Centraliser of regular semisimple element in $G^F$, for a connected reductive algebraic group $G$

Question

Let $G$ be an connected reductive algebraic group over $k=\bar{\mathbb{F}_p}$. Suppose $G$ is defined over $\mathbb{F}_q$. Let $G^{F}$ be the corresponding finite group associated to $G$. Suppose $s\in G^{F}$ is a regular semisimple element. Now, $s$ is contained in a unique maximal Torus $T$, and $T$ is necessarily $F$-stable. Let $T^F$ denote the set of $F$-rational points of $T$.

It is clear that $T^F\subseteq C_{G^F}(s)$. My question is whether $T^F=C_{G^F}(s)$? In the case that this isn’t true is there a simple description of the quantity $C_{G^F}(s)$?

Thank you.

Answer 1

It is a good question! The answer is NO, see the counter-example below.

Take $p=3$; then $\mathbb F_3=\{0,1,-1\}$. Write $L=\mathbb F_3(i)$, where $i^2=-1$; then $L\simeq \mathbb F_9$.

Take $$G={\rm GL}_{2,L}\,,\quad G'=G/\{\pm 1\}.$$ Let $T\subset G$ denote the subgroup of diagonal matrices. Take $$ s={\rm diag}(i,-i)\in T(L)\subset G(L).$$ Then the centralizer of $s$ in $G$ is $T$, hence $s$ is a regular semisimple element of $G(L)$.

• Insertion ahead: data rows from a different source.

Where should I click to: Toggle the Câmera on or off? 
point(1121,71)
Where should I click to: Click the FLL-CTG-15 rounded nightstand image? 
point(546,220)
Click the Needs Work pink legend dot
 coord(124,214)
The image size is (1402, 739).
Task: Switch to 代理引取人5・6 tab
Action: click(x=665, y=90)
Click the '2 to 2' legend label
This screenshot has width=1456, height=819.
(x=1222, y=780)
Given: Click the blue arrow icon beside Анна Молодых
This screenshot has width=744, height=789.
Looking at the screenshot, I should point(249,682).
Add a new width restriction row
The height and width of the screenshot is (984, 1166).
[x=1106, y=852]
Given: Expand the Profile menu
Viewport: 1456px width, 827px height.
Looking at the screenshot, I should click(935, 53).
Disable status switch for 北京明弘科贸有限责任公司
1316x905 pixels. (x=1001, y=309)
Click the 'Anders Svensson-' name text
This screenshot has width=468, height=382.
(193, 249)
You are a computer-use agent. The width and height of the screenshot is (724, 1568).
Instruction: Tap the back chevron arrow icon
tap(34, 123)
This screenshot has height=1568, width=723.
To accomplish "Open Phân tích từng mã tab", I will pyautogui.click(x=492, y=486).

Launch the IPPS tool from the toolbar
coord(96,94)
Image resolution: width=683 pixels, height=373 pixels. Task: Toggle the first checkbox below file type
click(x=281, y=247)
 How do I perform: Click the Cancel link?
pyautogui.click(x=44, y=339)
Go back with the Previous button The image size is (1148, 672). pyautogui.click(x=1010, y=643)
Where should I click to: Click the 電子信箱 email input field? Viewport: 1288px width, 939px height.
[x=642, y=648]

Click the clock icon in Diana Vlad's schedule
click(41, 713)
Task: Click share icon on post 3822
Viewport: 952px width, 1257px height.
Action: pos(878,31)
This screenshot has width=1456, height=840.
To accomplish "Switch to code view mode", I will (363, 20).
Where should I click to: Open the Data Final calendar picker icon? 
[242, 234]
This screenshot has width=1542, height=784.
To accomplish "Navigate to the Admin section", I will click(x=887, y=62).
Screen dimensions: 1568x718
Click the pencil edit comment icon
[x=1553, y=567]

Write $$ n=\begin{pmatrix} 0 & 1\\ 1 & 0\end{pmatrix}\in G(L). $$ Then $$ n s n^{-1} ={\rm diag}(-i,i)= -s.$$ This means that if we denote by $s'$ and $n'$ the images in $G'(L)$ of $s$ and $n$, respectively, then $$ n' s' (n')^{-1} = s'.$$ Thus $$ n'\in C_{G'}(s')(L),$$ but $n'\notin T'(L)$, where $T'$ denotes the image of $T$ in $G'$. We see that $$C_{G'(L)}(s')\supsetneqq T'(L).$$ In the notation of the question, we obtain that $$C_{G^{\prime F}}(s')\supsetneqq T^{\prime F}.$$